日本大百科全書(ニッポニカ) 「カルノー・サイクル」の意味・わかりやすい解説
カルノー・サイクル
かるのーさいくる
Carnot's cycle
フランスのN・L・S・カルノーが考案した可逆サイクル。物体(あるいは物体系)が温度、圧力、体積などで決められる熱力学的な一つの状態から出発し、ある道筋を通ってふたたび初めの状態に戻る過程をサイクルという。サイクルには可逆サイクルと不可逆サイクルとがあるが、実際に行いうるサイクルはすべて不可逆サイクルである。カルノー・サイクルは次の四つの段階からなるサイクルである。(1)高熱源に接して、等温的に状態Aから状態Bへ移る。(2)断熱的に状態Bから状態Cへ移る。(3)低熱源に接して、等温的に状態Cから状態Dへ移る。(4)断熱的に状態Dから状態Aへ移る。ここで等温とは、作業体(サイクルを行う物体)の温度が一定に保たれることであり、断熱とは、作業体への外部からの熱量の出入りがないことである。
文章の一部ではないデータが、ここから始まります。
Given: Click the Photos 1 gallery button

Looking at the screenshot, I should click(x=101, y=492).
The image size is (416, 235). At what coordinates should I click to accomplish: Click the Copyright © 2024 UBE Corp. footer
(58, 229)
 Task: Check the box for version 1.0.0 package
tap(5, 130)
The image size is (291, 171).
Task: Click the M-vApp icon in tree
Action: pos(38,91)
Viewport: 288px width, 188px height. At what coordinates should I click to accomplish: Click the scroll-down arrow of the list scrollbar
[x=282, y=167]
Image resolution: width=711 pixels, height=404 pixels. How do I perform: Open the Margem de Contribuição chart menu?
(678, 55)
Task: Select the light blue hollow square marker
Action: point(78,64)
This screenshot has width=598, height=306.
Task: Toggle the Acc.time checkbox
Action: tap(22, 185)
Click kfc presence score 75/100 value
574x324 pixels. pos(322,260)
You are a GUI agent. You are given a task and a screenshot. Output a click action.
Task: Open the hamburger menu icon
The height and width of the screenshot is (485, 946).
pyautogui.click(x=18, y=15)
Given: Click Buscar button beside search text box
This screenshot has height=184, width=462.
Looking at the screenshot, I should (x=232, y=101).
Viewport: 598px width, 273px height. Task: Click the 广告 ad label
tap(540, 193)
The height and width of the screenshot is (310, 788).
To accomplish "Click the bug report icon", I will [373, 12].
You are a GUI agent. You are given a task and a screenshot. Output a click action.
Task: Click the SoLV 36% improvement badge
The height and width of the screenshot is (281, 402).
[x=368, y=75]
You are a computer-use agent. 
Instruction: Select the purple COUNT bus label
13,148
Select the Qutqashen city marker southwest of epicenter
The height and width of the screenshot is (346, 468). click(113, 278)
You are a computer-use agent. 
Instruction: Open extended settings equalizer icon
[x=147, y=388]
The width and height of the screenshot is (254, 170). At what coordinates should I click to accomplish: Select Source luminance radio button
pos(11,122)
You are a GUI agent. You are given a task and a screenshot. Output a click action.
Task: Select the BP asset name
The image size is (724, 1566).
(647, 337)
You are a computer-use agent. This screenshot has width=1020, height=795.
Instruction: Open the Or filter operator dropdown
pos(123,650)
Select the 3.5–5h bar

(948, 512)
現実の動力機関では、摩擦や熱の伝導があって、完全な断熱変化や等温変化はありえない。したがって、実際には、カルノー・サイクルは成立しないが、変化がすべて可逆的に、すなわち摩擦や熱の伝導なしに行われるようなカルノー・サイクルは、サイクルの理想像としてきわめて大きな意味をもっている。カルノー・サイクルは、圧力pを縦軸に、体積Vを横軸にとったとき、 のように、道筋A→B→C→D→Aで表される。A→Bでは高熱源から熱量Q2が吸収され、C→Dでは低熱源へ熱量Q1が放出される。熱力学第一法則により、この差
Q2-Q1=W>0
だけの仕事が外部へなされる。η=W/Q2は効率であるが、このようなカルノー・サイクルでは、η=(T2-T1)/T2であることが理論的に示される。ただし、T2、T1は、それぞれ高熱源および低熱源の絶対温度である。